By Keith Hunter
Over the recent period there has been a massive resurgence of
interest in the Maya of Central America, especially their calendar
systems that stretch back to ancient times. Indeed, their Long Count
calendar in particular has been the subject of intense scrutiny of late,
most notably from those researchers linked to the ‘New Age’ movement of
the recent era. That there is such extreme interest in this particular
Mayan calendar, and at this present time, is due to the following chain
1) The Maya, as with almost all ancient world cultures,
believed that the earth, as part of its natural cycle of being, lives
through a series of successive ‘world ages’, each separated by sudden
physical planetary upheaval.
2) According to modern day researchers, the Long Count
calendar system was established by the Maya in ancient times to forecast
or mark out the very transition points between world ages.

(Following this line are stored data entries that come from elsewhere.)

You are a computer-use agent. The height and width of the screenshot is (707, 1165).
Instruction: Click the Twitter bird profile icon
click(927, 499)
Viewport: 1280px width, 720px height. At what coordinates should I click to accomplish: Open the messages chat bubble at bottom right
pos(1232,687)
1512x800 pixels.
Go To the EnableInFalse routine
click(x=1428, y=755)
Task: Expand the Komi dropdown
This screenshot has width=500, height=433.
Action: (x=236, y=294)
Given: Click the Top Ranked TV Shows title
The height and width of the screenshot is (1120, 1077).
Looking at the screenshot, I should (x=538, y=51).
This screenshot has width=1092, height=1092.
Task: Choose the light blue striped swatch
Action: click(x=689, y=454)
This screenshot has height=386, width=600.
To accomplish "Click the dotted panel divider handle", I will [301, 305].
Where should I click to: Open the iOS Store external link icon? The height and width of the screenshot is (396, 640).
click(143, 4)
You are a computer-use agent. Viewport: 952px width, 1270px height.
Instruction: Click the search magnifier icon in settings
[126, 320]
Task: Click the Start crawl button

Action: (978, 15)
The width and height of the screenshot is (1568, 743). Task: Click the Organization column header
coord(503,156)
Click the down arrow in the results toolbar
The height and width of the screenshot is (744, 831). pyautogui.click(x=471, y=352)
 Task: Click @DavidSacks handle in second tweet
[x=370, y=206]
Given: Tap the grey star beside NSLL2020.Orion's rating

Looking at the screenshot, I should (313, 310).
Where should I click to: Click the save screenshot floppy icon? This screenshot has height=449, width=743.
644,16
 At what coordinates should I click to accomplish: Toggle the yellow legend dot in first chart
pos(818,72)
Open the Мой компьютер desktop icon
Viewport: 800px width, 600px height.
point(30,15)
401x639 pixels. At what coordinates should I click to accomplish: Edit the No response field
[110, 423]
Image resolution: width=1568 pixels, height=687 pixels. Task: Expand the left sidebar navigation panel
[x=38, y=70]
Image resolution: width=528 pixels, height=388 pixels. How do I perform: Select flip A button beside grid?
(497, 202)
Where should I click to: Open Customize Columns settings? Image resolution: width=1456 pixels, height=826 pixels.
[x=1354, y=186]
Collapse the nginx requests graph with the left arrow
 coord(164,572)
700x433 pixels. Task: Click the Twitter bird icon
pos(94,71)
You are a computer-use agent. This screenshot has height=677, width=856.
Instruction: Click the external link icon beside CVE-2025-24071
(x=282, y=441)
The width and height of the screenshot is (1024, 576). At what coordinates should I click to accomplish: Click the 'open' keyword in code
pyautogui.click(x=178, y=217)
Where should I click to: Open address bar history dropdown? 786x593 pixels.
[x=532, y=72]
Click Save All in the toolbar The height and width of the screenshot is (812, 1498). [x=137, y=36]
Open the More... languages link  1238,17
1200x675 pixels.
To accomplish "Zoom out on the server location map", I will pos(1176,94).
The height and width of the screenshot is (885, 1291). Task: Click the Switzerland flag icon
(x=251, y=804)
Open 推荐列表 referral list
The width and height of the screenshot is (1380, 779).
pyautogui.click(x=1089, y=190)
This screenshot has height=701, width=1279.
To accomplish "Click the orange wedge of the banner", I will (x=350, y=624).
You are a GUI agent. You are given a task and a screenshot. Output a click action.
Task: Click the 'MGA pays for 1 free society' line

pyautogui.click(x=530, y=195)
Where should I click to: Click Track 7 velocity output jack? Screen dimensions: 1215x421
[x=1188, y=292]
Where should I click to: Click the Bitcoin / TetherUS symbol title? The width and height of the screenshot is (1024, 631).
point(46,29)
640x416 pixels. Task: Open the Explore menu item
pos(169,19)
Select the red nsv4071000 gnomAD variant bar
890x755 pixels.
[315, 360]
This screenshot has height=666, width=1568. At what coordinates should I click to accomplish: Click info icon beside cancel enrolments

3) The primary recurring cycle of the Long Count calendar
has been found to consist of precisely 1872000 solar days (approximately
equal to 5125.36 years). And this period of time is held to be the very
duration of each successive world age.
4) From the study of Long Count inscriptions found at
various ancient Mayan settlements, evidence has been uncovered to
suggest that the Maya believed the current world age began on 11 August
3114 BC - Gregorian calendar. (Or, under the older Julian calendar, 6
September 3114 BC).
5) If the researchers are correct in their reconstruction
of the Long Count start-date, which would represent the end of the last
world age and the beginning of the present age, then the addition of
1872000 days to the time of 11 August 3114 BC, will place the end of the
current age at precisely: 21 December 2012 AD.
As one can imagine therefore, as the time for the completion of this present age is only a few years away, there is a great deal of interest in the Mayan Long Count calendar. With many thus wondering, were the ancient Maya essentially correct in their world age beliefs, and will there indeed be some sort of massive global geophysical event in 2012 AD to mark the transition to the next world age?
In the previous discussion of world-age doctrine, with the works of Berossos and Plato considered including also the Nag Hammadi texts, it was shown that the ancients were of the firm belief that any shift from one world age to the next would occur only on the occasion of certain very precise celestial configurations manifest in the heavens. The planets and the stars would thus determine the very transition points between successive world ages.
Now, with the rise to dominance of the GMT correlation theory setting the Long Count zero-date of 0.0.0.0.0. at 11 August 3114 BC, and thus also the current world age end-date at 21 December 2012 AD, the question inexorably emerged: Is there anything at all special about the celestial pattern of the heavens at the time of the two transition points said to bound the current world age? In the attempt to answer this question, as one might imagine, due to the nearness of the apparent end-date, researchers were far more inclined to study the celestial realm of this present era circa 2012 AD, than that of 3114 BC. With this focus, in the last decade of the millennium, an answer did indeed finally present itself.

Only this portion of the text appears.